If voter turnout rates stay the same across demographics, about 48% of Pennsylvania voters this year would be white people without college degrees, Wasserman estimates. That’s compared with about 41% nationally.

And while about 28% of the national vote would come from nonwhite voters, in Pennsylvania that share would be only about 18%, largely because the state has a far smaller share of Latino and Asian American residents than the country overall. (The Black vote in Pennsylvania would be close to the national average.)

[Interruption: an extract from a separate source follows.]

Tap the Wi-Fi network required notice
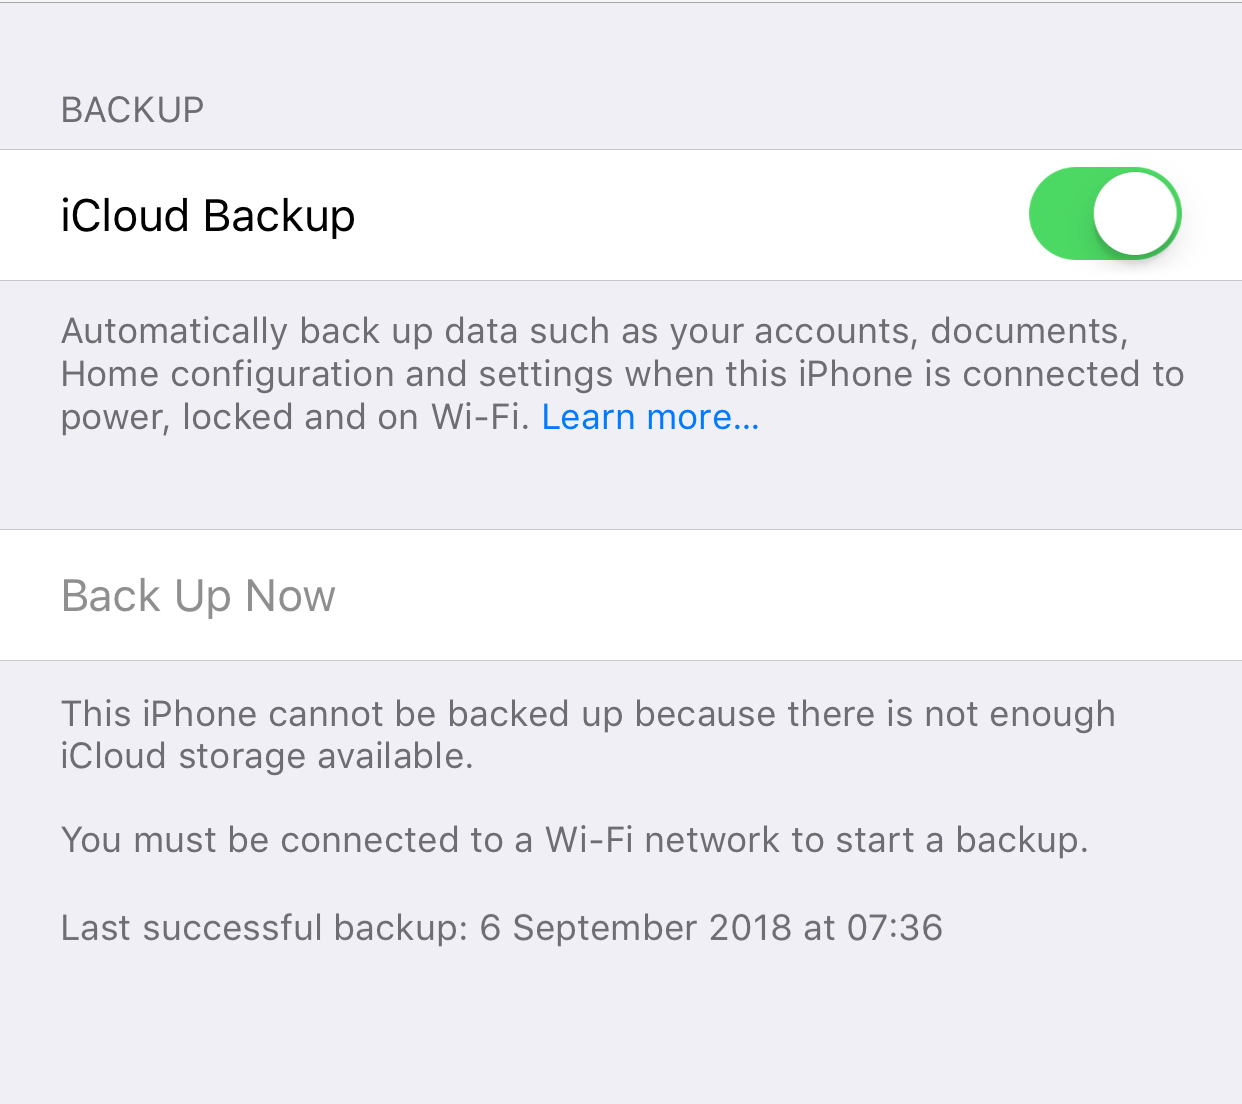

Even if turnout rates stay the same, Wasserman projects that noncollege whites will be a slightly smaller share of the Pennsylvania pie this election, based on population growth in suburban areas and declines in more rural and postindustrial regions. “Pennsylvania, and every other state, is more college-educated in 2020 than it was in 2016,” he said, “so [Trump has] got to bring out even more of those noncollege whites to offset that.”

But rural areas may also offer more votes for Trump than last time. Out of 5.5 million noncollege whites eligible to vote in Pennsylvania in 2016, 2.3 million didn’t, Wasserman said.

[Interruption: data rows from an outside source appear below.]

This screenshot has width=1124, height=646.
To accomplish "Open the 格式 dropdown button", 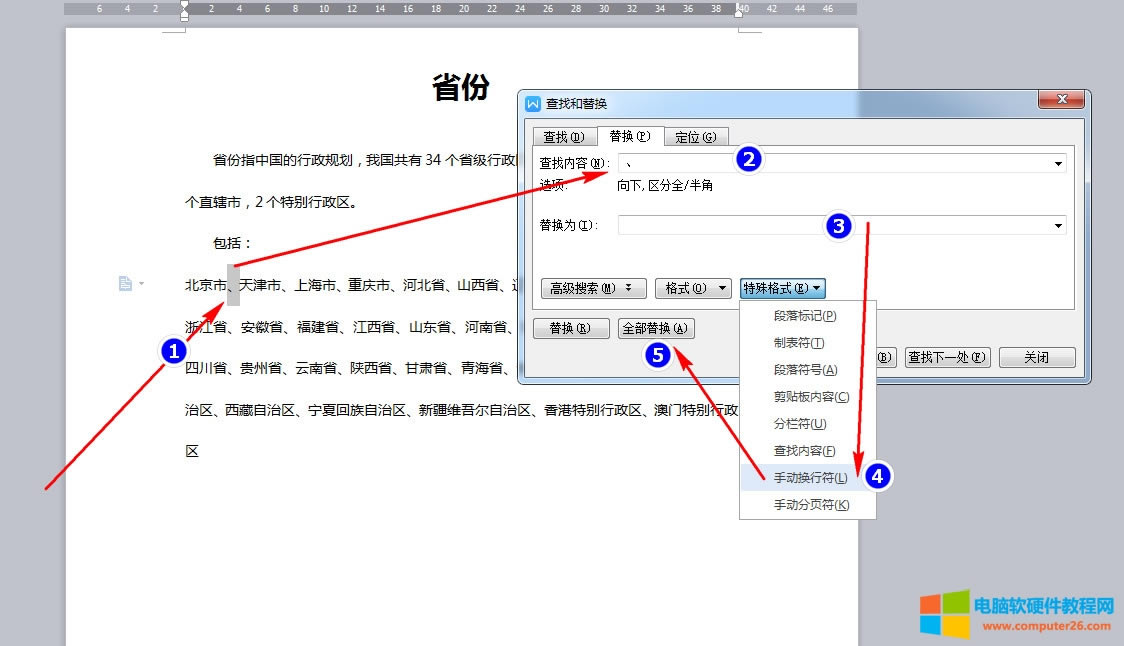I will click(693, 288).
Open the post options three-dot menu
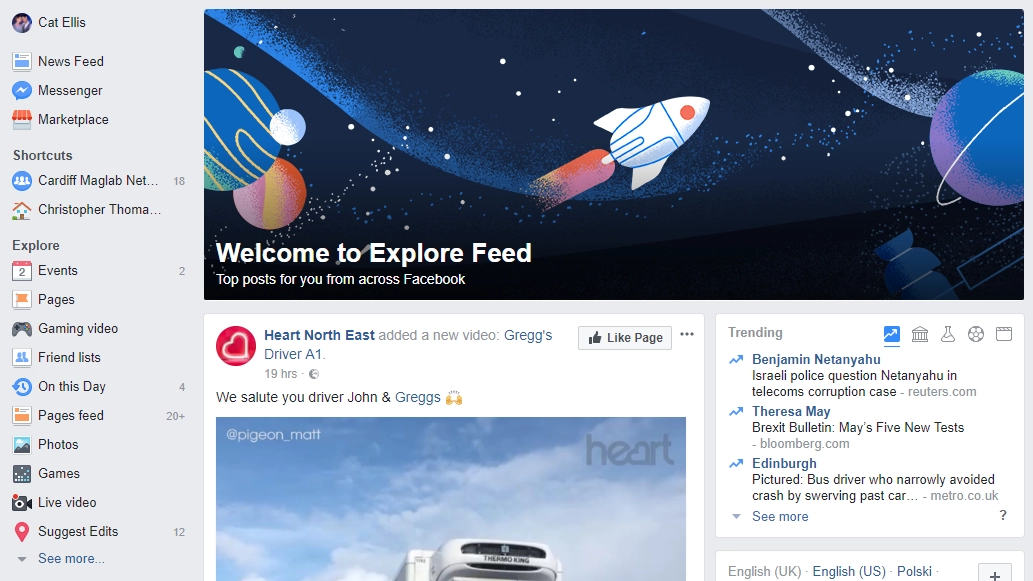This screenshot has height=581, width=1033. point(687,334)
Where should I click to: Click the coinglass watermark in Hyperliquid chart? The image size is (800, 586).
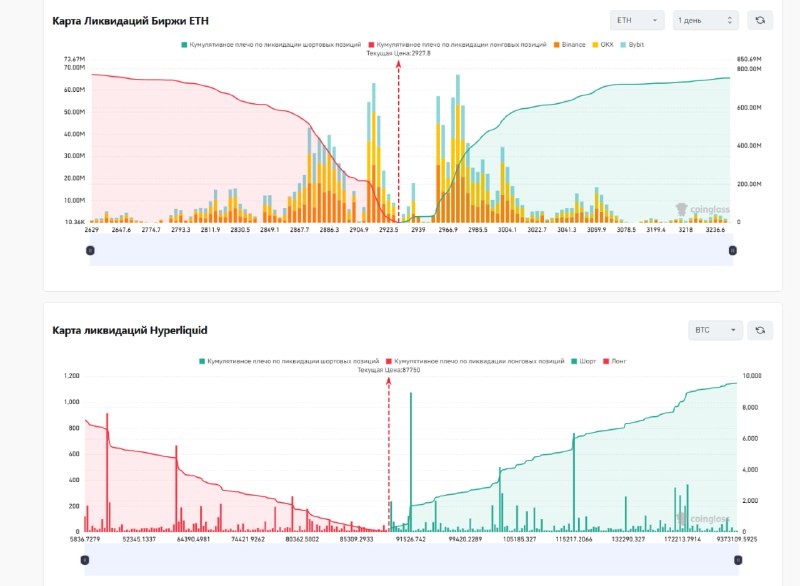pos(702,519)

“If there’s an opportunity for Biden to gain votes in Pennsylvania, it’s in the suburbs of Chester, Delaware, Montgomery, Allegheny — Pennsylvania’s Whole Foods suburbs, as well as Harrisburg and Lancaster, which are becoming more suburban,” Wasserman said. “But if there’s an opportunity for Trump to offset that, it’s in Erie, it’s in Luzerne, it’s in Westmoreland and Fayette, and all the places where Democrats still hold registration advantages, but where Trump broke through in 2016.”

Trump’s recent events have played to his rural and small-city base, and to white voters.

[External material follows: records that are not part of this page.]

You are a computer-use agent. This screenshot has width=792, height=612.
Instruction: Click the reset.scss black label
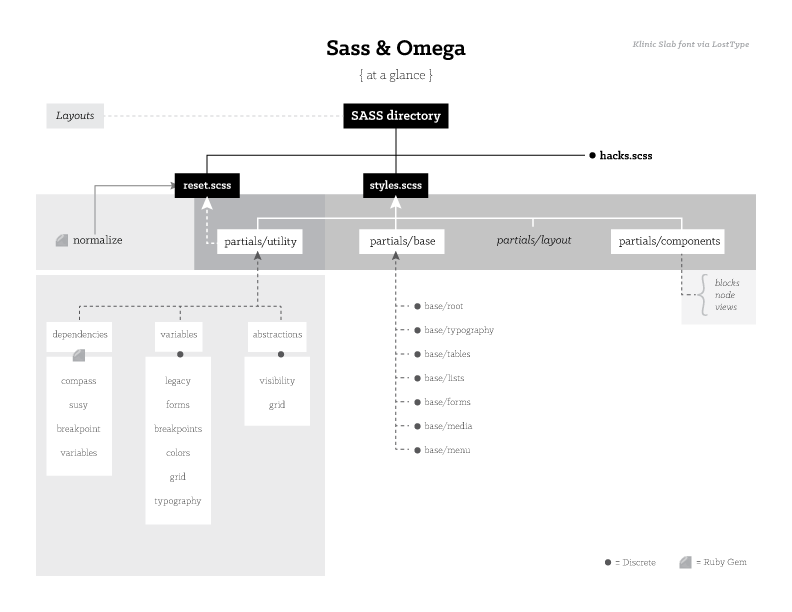(208, 185)
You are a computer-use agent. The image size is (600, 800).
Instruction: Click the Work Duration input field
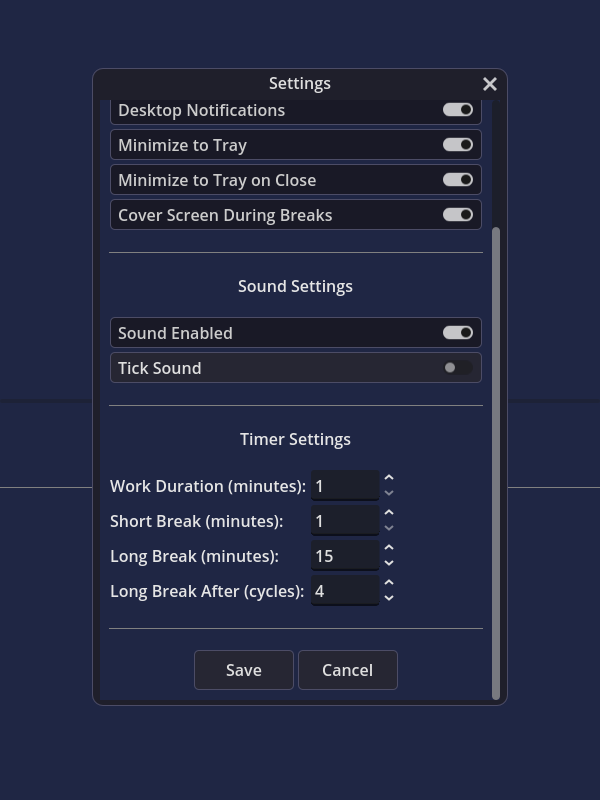click(345, 486)
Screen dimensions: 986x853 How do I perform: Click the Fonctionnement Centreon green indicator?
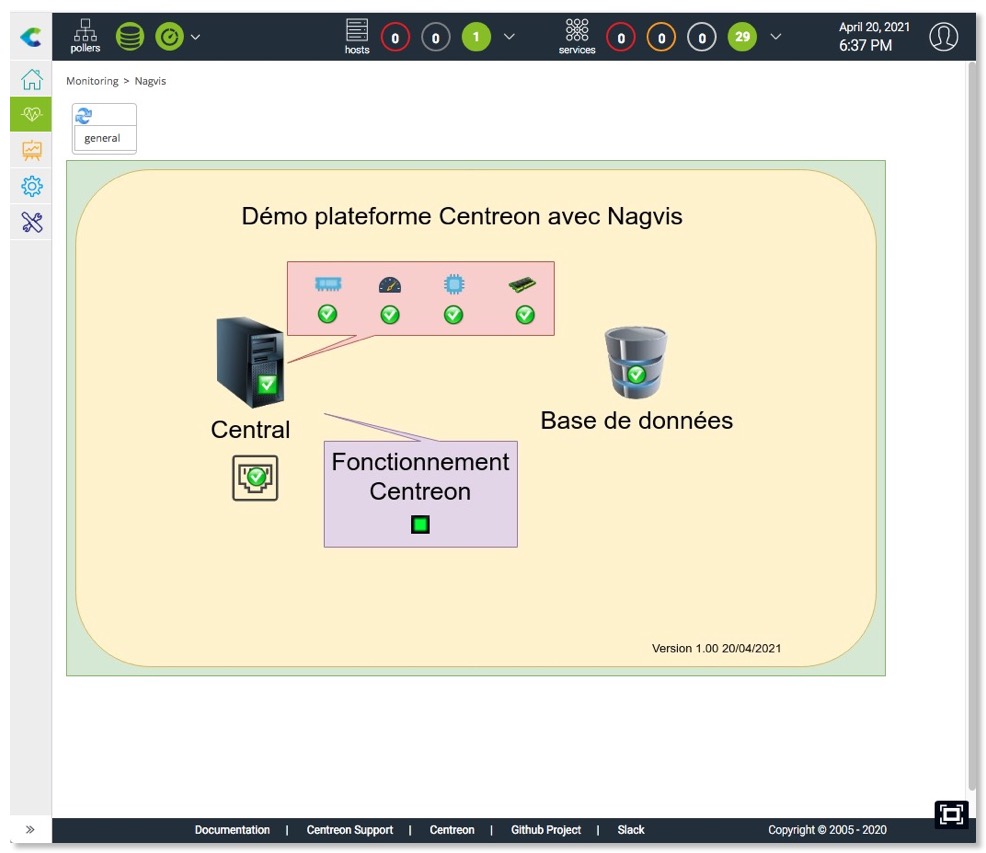[420, 522]
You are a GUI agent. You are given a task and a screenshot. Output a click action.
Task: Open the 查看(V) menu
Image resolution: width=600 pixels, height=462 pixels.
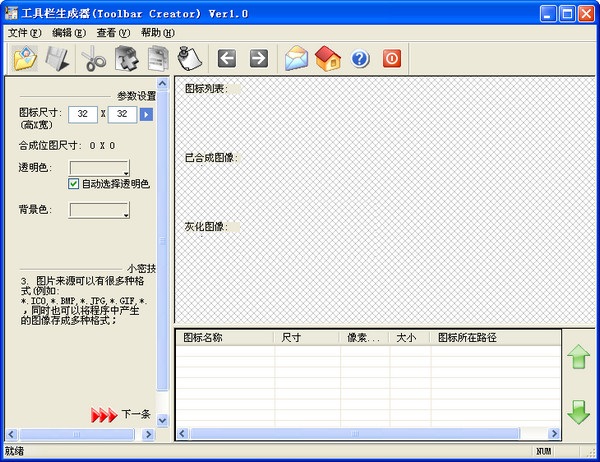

His campaign staged events this week in Erie County and a pro-gun event in the Lehigh Valley, and the president is scheduled to visit the Scranton area on Thursday. Promoting racist tropes, Trump also tweeted this week that the “suburban housewife” will support him because he ended policies that he falsely said allowed low-income housing “to invade their neighborhood.”

Pennsylvania’s voting divides are a microcosm of the geographic splits that have come to define American politics.

Nationally, Biden leads Trump by 38 percentage points in urban areas and by 10 in the suburbs, Pew found, while Trump held a 21 percentage point advantage in rural areas. The poll also found Trump performing best with voters over 65 — another demographic overrepresented in Pennsylvania — while Biden led overwhelmingly with younger voters.

The geographic divides fit with recent election results and voter registration figures showing increasing GOP strength in Northeast, Central, and Southwest Pennsylvania, while Democrats gain in Philadelphia, Pittsburgh, and the suburbs around those cities and Harrisburg.

“That’s not unique to Pennsylvania, but it happens to all add up in Pennsylvania, these trends going in both directions,” said David Hopkins, a political scientist at Boston College University and author of Red Fighting Blue: How Geography and Electoral Rules Polarize American Politics.

Kerry Jobe, the former Republican chairman in Westmoreland County, predicted an even greater Trump margin in that largely rural part of Southwestern Pennsylvania.

“That same wave that happened in ’16 is happening again, and the Democrats don’t want to see it,” Jobe said.

Democrats have tried to erode Trump’s support with the white working class, arguing that he has failed the people he promised to help and hoping Biden will be more acceptable to those voters than Clinton, who inspired unusual levels of antipathy.

“All [Biden] has to do is be acceptable and not anger those disengaged voters to the point that gets them off the couch,” Johnson said.

Pennsylvania’s demographics have shifted slightly in Democrats’ direction, as the state becomes more college-educated and slightly more racially diverse.

It’s “still an older, whiter, more working-class state, but it is just a tad less so than it was years ago,” Borick said. And if the Democratic coalition comes out strongly, he said, it’s “pretty much a mathematical disaster for Republicans.”

“We are the engine that flips Pennsylvania this time,” said Rep. Mary Gay Scanlon, who won a Delaware County-based congressional seat in 2018 as part of the Democratic surge powered by women. “And we’ve got a lot of work to do.”